(Pixel coordinate grounding data)
[Start of section]
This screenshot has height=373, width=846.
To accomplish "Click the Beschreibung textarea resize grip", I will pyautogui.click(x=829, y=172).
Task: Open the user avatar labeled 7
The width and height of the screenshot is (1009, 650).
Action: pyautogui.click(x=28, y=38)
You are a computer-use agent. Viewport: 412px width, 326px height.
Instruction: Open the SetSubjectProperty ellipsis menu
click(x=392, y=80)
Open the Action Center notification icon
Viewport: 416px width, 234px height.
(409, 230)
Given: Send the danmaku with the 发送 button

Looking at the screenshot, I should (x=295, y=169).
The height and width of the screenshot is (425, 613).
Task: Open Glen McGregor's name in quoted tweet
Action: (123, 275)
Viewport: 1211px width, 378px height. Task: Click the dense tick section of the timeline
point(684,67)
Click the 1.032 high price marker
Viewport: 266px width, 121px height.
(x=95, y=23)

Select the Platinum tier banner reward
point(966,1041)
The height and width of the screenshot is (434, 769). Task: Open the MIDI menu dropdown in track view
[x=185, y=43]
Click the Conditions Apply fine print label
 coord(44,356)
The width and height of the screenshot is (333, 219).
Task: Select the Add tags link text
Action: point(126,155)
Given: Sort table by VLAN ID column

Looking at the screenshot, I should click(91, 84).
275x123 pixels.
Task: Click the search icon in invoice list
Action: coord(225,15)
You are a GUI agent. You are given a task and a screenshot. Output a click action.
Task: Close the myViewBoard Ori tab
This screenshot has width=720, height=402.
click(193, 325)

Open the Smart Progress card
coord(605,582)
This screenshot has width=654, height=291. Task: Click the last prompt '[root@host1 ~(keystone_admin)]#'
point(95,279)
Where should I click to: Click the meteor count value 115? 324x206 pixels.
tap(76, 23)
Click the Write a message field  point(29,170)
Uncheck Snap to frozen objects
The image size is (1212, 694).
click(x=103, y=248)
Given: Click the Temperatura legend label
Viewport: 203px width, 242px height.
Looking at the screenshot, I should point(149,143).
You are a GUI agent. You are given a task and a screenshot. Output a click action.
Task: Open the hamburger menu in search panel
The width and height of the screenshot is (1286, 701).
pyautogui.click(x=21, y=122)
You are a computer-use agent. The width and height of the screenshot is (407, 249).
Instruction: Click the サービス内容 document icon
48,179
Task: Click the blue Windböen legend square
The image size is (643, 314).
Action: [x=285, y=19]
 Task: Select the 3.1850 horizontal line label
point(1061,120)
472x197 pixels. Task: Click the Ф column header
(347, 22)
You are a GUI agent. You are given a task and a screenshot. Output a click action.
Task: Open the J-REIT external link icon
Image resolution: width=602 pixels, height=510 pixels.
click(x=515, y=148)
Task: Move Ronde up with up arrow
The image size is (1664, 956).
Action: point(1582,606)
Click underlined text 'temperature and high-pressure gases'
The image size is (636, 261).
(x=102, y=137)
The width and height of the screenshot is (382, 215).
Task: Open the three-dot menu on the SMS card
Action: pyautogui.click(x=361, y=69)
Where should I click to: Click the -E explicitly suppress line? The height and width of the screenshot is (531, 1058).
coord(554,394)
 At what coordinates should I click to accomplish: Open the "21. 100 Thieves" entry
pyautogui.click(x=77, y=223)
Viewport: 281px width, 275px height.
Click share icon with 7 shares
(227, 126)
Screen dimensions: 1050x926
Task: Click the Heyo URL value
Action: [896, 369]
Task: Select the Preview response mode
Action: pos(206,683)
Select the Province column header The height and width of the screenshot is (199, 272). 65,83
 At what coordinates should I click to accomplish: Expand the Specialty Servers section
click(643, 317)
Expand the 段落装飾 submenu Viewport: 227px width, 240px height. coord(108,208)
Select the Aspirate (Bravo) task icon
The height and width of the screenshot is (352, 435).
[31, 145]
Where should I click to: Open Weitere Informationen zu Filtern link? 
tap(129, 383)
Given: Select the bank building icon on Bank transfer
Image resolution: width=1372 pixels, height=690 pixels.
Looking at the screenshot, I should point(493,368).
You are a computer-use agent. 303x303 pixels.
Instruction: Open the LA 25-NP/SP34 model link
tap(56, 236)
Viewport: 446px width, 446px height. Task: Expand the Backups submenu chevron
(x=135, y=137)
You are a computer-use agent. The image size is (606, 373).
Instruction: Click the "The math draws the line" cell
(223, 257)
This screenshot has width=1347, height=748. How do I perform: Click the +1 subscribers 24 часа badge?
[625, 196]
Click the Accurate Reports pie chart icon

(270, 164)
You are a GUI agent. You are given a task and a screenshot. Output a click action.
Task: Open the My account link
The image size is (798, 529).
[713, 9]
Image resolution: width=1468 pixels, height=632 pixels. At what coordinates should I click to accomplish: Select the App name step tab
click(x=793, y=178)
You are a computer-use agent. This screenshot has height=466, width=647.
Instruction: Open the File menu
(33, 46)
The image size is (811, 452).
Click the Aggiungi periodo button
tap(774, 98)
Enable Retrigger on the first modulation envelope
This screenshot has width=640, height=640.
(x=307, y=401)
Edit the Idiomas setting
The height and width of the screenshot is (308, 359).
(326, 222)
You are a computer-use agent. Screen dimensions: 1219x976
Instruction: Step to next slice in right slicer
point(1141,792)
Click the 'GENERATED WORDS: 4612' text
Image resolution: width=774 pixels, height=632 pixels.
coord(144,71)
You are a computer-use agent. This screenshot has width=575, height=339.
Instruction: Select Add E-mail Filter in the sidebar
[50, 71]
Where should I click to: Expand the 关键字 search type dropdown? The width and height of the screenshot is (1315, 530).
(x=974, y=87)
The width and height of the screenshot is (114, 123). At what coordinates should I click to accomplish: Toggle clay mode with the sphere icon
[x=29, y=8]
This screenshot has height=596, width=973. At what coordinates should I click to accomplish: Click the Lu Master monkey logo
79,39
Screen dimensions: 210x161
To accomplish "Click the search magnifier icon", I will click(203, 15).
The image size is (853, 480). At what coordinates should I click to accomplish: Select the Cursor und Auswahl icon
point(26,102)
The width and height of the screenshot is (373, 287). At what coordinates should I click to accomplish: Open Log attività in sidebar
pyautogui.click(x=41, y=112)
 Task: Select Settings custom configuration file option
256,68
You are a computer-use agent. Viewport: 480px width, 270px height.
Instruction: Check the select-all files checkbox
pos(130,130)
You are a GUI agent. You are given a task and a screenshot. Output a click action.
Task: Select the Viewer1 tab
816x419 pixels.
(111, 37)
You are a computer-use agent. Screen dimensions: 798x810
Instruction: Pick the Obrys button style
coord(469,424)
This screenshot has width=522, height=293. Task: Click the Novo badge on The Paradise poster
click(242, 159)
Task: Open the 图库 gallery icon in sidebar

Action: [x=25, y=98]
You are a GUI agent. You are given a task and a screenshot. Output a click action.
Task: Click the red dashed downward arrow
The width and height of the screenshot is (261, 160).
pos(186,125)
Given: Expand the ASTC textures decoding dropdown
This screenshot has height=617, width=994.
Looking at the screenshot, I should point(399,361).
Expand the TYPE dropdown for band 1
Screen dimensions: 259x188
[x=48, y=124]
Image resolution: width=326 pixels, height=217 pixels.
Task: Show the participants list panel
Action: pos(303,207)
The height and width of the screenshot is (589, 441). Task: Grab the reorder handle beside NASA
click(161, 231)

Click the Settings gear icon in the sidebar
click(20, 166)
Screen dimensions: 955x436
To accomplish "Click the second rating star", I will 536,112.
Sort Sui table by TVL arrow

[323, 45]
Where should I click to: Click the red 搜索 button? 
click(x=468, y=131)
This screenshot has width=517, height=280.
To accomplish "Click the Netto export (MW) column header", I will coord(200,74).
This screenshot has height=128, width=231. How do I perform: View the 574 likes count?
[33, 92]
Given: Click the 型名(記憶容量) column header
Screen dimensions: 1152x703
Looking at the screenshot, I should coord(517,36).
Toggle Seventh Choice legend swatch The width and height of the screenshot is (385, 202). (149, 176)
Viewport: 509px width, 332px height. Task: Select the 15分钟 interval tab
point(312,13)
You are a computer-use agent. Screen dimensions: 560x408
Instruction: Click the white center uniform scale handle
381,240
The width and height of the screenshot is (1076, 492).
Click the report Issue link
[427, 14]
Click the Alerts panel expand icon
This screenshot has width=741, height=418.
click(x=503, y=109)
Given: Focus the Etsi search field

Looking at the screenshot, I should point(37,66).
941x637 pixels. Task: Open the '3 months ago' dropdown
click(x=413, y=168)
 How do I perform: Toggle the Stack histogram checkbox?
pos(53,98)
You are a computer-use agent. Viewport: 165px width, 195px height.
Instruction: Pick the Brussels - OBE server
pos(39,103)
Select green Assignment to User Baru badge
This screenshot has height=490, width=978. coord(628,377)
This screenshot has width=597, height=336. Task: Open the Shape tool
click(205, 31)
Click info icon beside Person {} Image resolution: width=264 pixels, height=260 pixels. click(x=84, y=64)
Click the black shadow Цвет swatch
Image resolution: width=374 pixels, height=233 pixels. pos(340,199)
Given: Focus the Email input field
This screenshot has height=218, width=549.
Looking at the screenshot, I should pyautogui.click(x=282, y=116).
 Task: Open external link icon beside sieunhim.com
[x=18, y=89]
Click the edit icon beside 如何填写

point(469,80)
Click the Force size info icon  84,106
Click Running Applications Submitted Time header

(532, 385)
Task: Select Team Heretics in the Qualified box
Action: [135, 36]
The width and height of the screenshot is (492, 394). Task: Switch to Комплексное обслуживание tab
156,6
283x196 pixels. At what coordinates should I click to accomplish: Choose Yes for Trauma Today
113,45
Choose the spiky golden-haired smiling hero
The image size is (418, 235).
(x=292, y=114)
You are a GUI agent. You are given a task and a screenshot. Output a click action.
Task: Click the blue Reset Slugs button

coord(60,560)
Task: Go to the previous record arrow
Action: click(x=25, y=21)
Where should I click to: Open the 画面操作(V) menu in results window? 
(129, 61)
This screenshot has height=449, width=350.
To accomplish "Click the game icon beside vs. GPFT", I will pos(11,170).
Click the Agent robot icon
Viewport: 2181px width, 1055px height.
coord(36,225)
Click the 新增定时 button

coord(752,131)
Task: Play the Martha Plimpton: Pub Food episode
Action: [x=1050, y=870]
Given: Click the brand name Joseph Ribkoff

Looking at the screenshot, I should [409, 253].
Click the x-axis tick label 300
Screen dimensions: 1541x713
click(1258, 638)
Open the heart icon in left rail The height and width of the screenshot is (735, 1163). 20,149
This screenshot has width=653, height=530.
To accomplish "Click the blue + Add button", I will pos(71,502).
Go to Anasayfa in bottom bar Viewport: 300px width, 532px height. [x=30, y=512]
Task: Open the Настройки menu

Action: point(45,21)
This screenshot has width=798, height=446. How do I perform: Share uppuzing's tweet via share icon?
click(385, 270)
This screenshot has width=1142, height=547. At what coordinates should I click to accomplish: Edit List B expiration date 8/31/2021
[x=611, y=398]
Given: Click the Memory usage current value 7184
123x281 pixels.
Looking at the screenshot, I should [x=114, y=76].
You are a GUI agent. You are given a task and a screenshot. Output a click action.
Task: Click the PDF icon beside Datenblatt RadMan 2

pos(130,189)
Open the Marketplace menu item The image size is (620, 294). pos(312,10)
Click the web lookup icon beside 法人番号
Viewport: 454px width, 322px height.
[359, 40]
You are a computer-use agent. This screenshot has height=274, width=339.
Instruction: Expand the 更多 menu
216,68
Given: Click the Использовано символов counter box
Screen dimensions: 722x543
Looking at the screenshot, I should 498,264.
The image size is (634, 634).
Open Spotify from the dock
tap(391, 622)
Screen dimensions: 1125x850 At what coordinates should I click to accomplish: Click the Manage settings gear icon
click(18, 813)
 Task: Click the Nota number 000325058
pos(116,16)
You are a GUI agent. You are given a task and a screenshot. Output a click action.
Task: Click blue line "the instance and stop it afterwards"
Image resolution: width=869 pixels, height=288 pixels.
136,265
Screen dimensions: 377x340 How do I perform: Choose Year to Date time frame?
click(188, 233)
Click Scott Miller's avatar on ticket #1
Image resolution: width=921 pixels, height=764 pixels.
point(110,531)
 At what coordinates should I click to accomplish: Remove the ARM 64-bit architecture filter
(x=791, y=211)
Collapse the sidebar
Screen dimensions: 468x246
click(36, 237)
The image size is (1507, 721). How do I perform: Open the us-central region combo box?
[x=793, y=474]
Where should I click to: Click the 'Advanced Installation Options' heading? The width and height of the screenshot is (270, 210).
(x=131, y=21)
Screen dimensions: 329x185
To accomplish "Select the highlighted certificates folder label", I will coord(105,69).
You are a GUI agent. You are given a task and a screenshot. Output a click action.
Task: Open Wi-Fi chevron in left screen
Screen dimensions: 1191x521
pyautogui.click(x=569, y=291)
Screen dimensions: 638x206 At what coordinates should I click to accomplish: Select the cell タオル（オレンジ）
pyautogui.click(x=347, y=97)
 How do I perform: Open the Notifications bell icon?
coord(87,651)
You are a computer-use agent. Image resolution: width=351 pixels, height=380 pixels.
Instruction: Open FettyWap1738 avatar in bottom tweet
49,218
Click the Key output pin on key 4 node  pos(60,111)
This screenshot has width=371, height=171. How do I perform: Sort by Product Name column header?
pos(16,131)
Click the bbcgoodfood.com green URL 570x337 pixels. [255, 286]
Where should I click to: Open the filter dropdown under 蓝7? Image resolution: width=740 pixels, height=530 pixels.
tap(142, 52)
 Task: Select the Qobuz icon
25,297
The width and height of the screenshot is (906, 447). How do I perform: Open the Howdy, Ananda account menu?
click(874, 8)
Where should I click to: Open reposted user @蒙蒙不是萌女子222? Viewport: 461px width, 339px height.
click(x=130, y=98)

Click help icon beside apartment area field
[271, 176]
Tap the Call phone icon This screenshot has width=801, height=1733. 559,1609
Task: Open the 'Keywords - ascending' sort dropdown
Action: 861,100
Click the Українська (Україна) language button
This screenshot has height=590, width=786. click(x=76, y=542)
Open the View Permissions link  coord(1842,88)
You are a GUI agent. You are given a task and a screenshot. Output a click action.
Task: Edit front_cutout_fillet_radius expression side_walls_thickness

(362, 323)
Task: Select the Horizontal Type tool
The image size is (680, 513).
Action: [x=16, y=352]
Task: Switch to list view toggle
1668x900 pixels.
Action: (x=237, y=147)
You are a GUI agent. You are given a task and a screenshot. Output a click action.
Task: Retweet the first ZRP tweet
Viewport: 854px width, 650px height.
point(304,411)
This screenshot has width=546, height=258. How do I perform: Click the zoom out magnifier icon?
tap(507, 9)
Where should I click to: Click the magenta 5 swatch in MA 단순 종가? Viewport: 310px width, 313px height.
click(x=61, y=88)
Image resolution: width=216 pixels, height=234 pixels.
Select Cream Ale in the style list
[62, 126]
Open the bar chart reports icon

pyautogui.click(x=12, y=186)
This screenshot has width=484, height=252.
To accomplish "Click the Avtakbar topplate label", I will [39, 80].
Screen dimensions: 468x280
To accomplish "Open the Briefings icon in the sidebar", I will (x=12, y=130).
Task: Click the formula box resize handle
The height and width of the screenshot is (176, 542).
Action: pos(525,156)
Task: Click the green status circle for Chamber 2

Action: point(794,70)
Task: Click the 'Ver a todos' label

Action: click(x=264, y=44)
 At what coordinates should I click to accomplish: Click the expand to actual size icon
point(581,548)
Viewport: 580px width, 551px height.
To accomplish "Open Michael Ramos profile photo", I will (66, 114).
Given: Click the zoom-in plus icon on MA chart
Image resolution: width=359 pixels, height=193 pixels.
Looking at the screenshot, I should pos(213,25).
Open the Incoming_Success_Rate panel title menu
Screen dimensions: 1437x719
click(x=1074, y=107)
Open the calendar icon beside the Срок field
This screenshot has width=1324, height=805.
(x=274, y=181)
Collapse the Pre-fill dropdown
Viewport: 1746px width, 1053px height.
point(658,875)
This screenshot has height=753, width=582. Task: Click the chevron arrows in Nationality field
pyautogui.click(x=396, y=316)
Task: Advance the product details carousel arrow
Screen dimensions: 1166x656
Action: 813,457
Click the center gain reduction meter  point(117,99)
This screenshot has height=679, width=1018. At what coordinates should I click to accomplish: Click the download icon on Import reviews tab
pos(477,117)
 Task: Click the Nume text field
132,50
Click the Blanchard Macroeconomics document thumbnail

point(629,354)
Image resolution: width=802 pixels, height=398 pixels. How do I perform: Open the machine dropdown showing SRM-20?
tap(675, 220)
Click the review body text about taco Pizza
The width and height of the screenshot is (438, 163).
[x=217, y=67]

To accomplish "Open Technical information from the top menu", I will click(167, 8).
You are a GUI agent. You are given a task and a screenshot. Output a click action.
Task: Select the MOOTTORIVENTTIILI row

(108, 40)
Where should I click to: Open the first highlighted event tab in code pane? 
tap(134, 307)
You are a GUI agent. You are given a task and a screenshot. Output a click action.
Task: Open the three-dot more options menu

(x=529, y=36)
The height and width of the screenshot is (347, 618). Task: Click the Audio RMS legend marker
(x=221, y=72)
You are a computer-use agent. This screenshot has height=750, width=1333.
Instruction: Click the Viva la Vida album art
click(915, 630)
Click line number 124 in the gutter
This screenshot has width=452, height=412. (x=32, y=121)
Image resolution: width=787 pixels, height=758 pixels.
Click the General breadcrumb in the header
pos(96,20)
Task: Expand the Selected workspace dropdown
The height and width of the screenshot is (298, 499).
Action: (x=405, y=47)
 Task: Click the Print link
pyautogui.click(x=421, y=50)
[End of section]
_What you have to do_
Using the entries above, find all lines with "resize". Copy them.

_Answer to the exercise_
To accomplish "Click the Beschreibung textarea resize grip", I will pyautogui.click(x=829, y=172).
Task: Click the formula box resize handle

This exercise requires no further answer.